A few weeks ago, I stopped by the 100 block of W Abbottsford Avenue in lower Germantown to take some photographs of an unusual street maintenance job. W Abbottsford is one of Philadelphia’s last remaining streets paved entirely in red brick.

Relaying a brick walkway or patio sounds daunting enough, let alone an entire city block. At the time these photos were taken, the Philadelphia Streets Department crew had already been working for three weeks. This was not your average pothole repair job.

There are some 330 blocks throughout the city that have retained historic paving materials, from red and yellow brick to granite blocks with blue glaze, cobblestone, and wood blocks (alas, just one wooden street remains).

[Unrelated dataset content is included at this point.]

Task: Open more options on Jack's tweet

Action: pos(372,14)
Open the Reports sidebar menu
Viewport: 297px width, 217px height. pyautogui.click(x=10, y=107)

All photos by Emaleigh Doley. September 11, 2014. 

Go visit!

The 100 block of W Abbottsford Avenue is located between Greene Street and Wayne Avenue and Apsley and Wyneva Streets, just a few blocks from SEPTA’s Wayne Junction Station.

More streets in Germantown with brick pavings

This list is compiled from the Historical Commission’s Philadelphia Historic Street Paving Thematic District Inventory, published in May 1999.

Red Brick

  • 400 block of Bringhurst Street
    Cross Streets: Laurens and McKean Sts.; between Hansberry St. and Queen Ln.
  • 6300 block of Burbridge Street
    Cross Streets: Washington and Duval Sts.; between McCallum and Greene Sts.
  • 5000 block of Erringer Place
    Cross Streets: Clapier and Manheim Sts.; between Wissahickon and Morris Aves.
  • 5200 block of McKean Avenue
    Cross Streets: Hansberry St. and Queen Ln.; between Morris and Laurens Ln.
  • 6300 block of Moylan Street
    Cross Streets: Washington and Pomona Sts.; between Wayne and Greene Sts.
  • 400 block of Stafford Street
    Cross Streets: Morris St. and Wissahickon Ave.; between Chelten Ave. and Rittenhouse St.
  • 300 block of Zeralda Street
    Cross Streets: Fernhill St. and Pulaski Ave.; between Apsley and Berkley Sts.

Orange Brick

  • Lehman Lane (orange mottled brick)
    Cross Streets: W. Price Street and Wissahickon Avenue

Yellow Brick

  • 300 block of Duval Street
    Cross Streets: Greene and Sherman Sts.; between Washington and Johnson Sts.
  • 5200-5300 block of Laurens Street (yellow brick with a chevron patter at Bringhurst intersection)
    Cross Streets: Queen Ln. and Hansberry St.; between Morris St. and Wissahickon Ave.
  • 100 block of W Sylvania Street
    Cross Streets: Wayne Ave. and Greene St.; between Apsley and Wyneva Sts.
  • 300 block of Winona Street
    Cross Streets: Pulaski St. and Morris St.; between Schoolhouse Ln. and Coulter St.
  • 6300 block of Sherman Street
    Cross Streets: Johnson and Duval Sts.; between Greene and Wayne Sts.